Stack with Garden Compost behind fence

Eleanor Clarke


February is a Great Time to Start Making Your Own Compost

Good soil is one of the fundamentals of happy, healthy plants. Right up there with sunlight and water. Without it, your plants can sulk and even die. 

But what exactly is ‘good’ soil?

It needs to drain well – but not too quickly – and provide your plants with the nutrients they need. Homemade garden compost can do this for free. It’s packed with good bacteria, which enrich your garden soil when you dig it through. It also improves your soil’s ‘friability’, helping heavy London clay to drain more easily and light, sandy soils to hold on to more moisture. 

Starting your own compost heap

All you need is a little time and a sunny (ish) spot. You don’t even need a special compost bin really. Four wooden pallets nailed together are a homespun option that works well, although a wooden or plastic bin will keep things more contained. 

Container for the kitchen

You can buy compost caddies online. Or repurpose an ice-cream carton or old plastic tupperware. Add to it all your raw kitchen scraps such as peelings, apple cores, egg shells and avocado skins.

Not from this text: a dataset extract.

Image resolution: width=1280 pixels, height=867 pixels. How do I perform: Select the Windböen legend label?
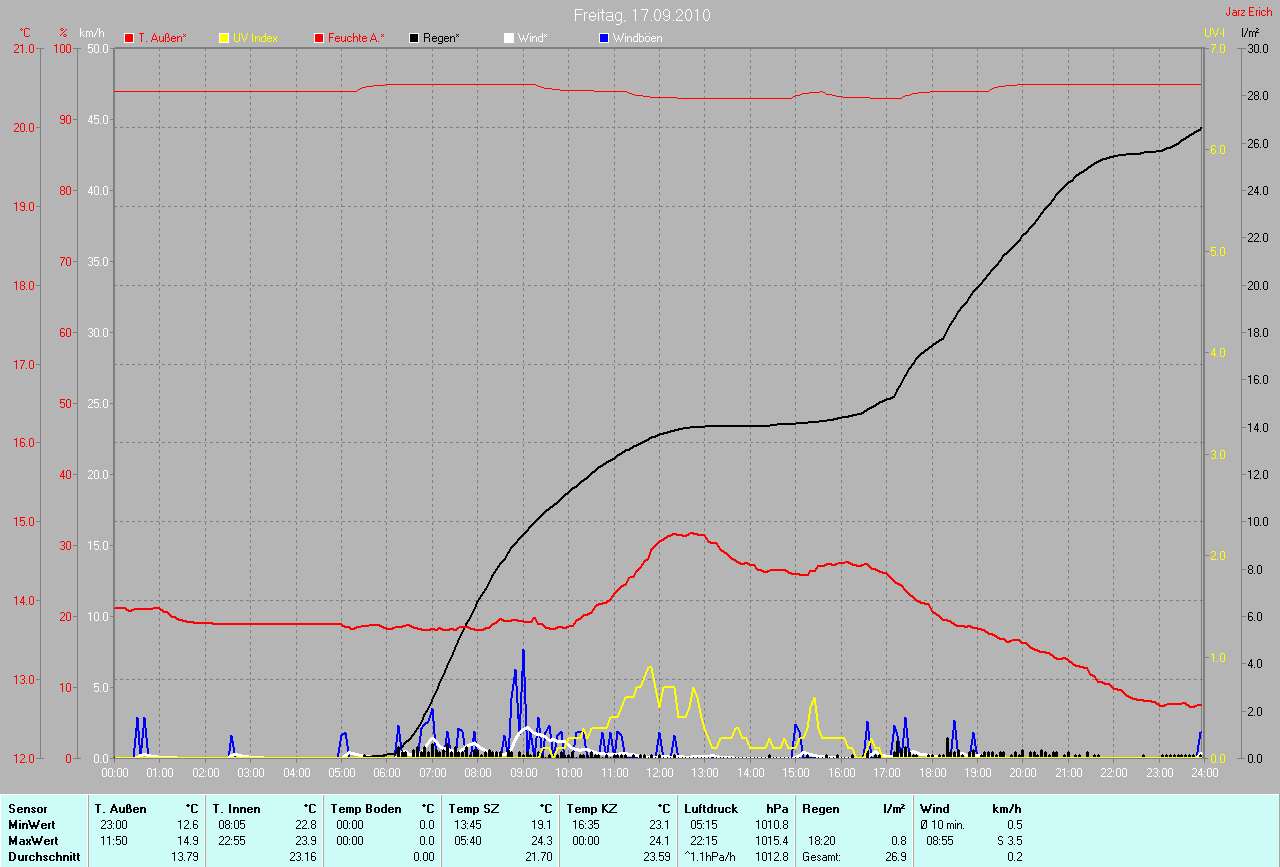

We also put kitchen paper and torn-up egg cartons in ours. And empty it all regularly into the garden bin.

Add garden prunings

Add garden prunings, (Bear in mind anything really hard and woody will take longer to rot down; cutting it up into small pieces helps), grass cuttings and raked-up autumn leaves. Old, spent compost from pots can also go in – it might not add much in terms of nutrients, but it’s great for improving the structure of heavier soils.

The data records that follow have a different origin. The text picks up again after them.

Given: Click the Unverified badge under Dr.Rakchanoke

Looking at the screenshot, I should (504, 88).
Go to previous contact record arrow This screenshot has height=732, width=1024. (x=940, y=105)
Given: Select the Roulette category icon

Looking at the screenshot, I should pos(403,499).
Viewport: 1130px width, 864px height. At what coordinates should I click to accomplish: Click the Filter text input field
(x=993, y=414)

All you need to do then is turn your heap from time to time, splash in a bit of water if it dries out and you should have soft, crumbly, sweet-smelling compost in around 6-12 months. 

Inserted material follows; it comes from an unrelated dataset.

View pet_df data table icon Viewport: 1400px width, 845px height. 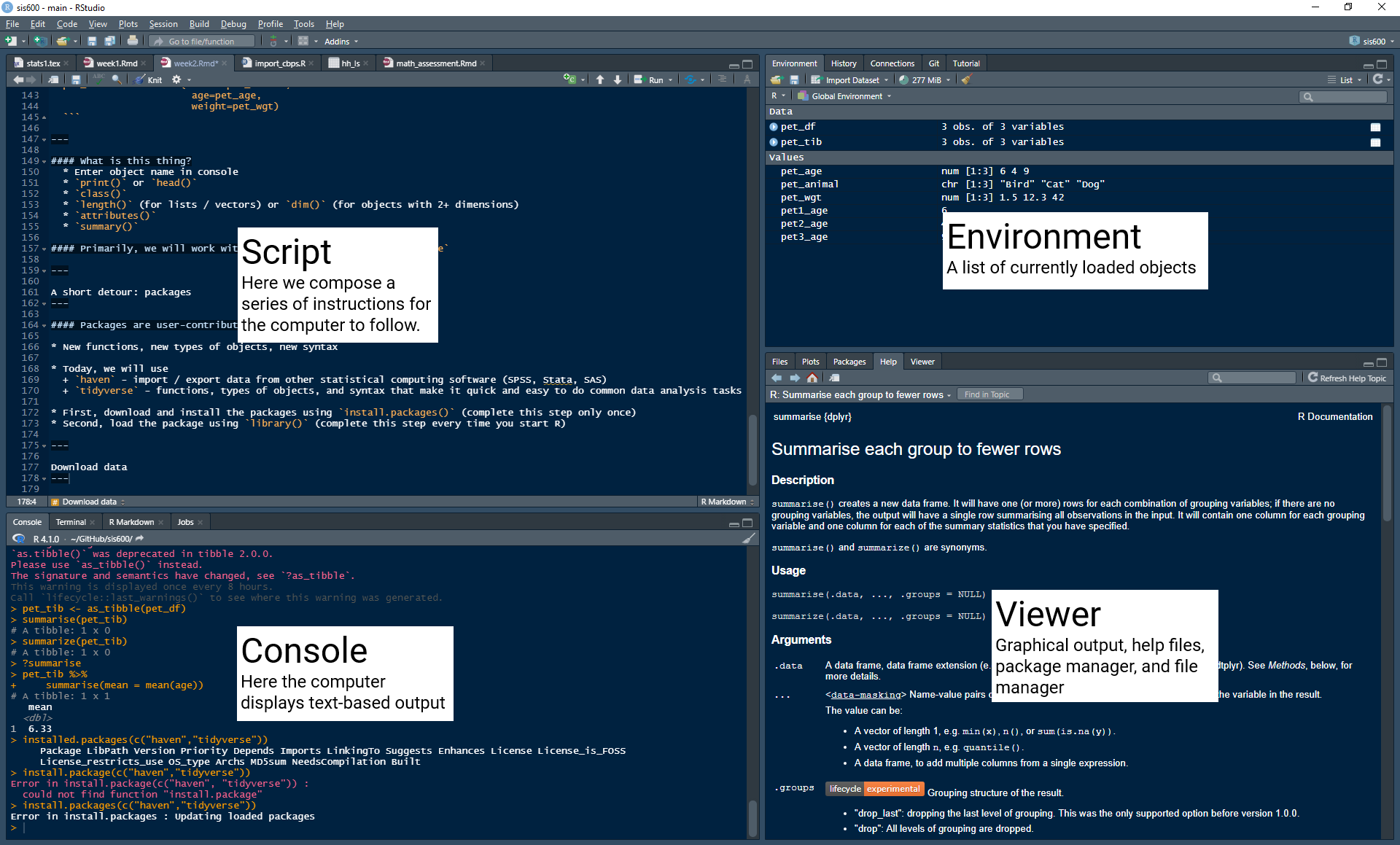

Person scooping soil into a yellow bucket


You can dig this into your soil – a great idea if you’re starting a new vegetable or flowerbed for example. Or take the easy route and use a garden spade to spread a 5cm layer of compost carefully over the surface of the soil, between your plants as a ‘mulch’. It’s best to do this either in early spring or in late autumn, when it will settle in to suppress weeds and gradually get taken down into the soil by worms and bacteria. It really is rocket fuel for plants, and you won’t have spent a penny.